# [Record extracts]
%%
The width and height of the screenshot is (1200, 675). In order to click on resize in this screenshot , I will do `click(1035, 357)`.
%%
%%
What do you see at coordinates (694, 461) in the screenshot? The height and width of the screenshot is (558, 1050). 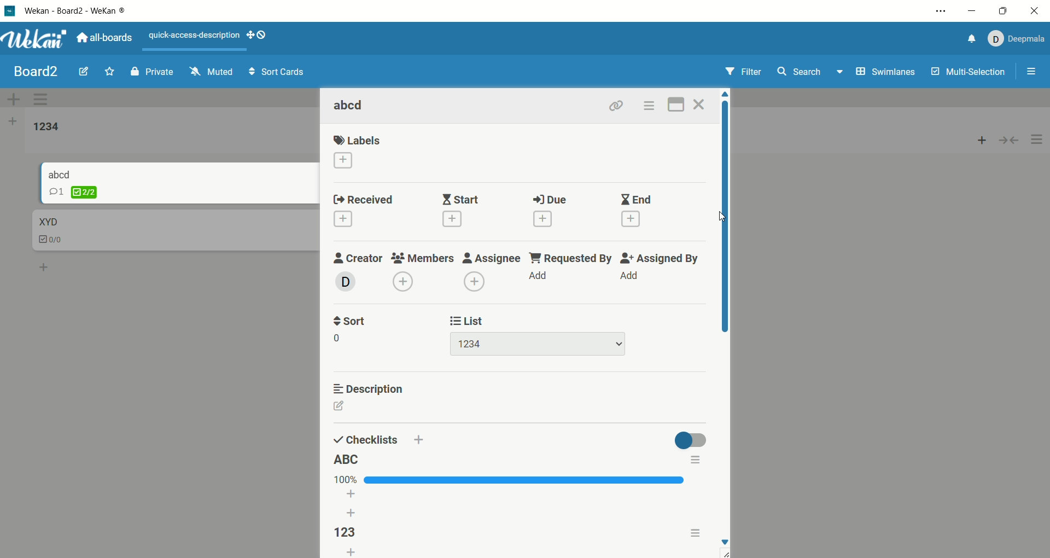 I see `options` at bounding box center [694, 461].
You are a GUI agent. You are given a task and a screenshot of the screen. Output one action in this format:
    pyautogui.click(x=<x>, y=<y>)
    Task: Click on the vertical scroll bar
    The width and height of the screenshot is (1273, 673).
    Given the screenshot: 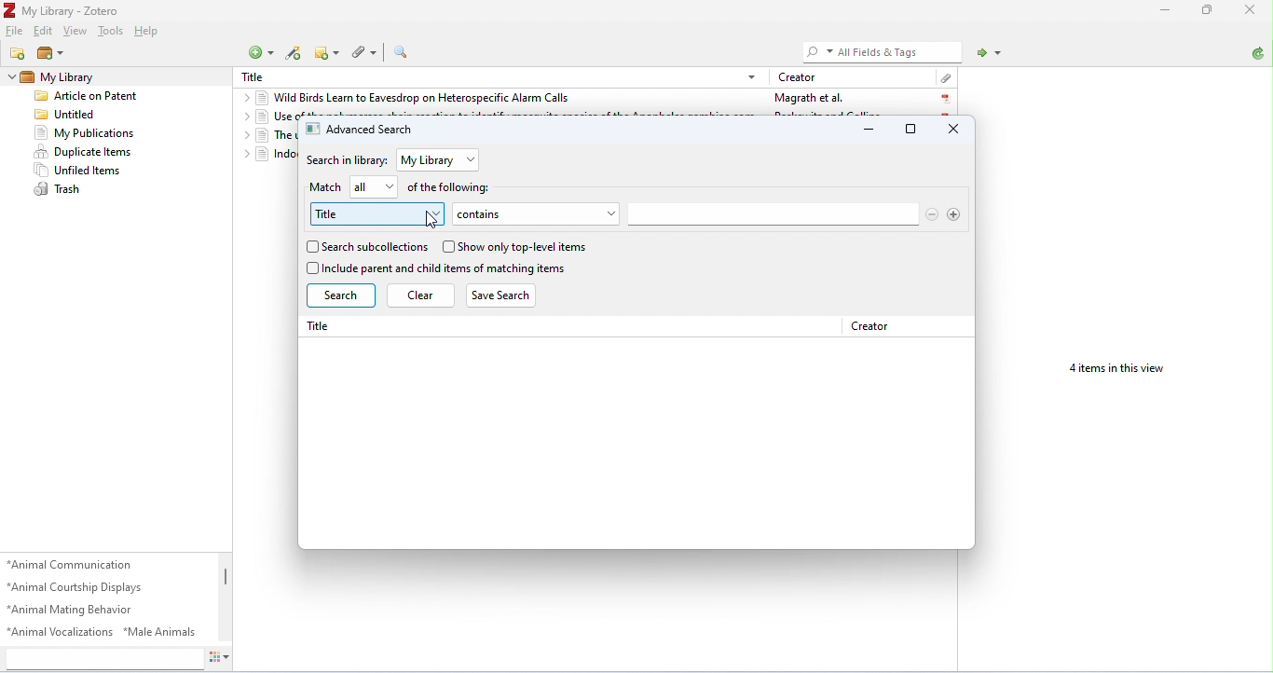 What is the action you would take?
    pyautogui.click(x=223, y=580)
%%
Show every line from the rows above that contains the word "this".

# [Result below]
The width and height of the screenshot is (1200, 675). In order to click on resize in this screenshot , I will do `click(1035, 357)`.
You are a GUI agent. You are given a task and a screenshot of the screen. Output one action in this format:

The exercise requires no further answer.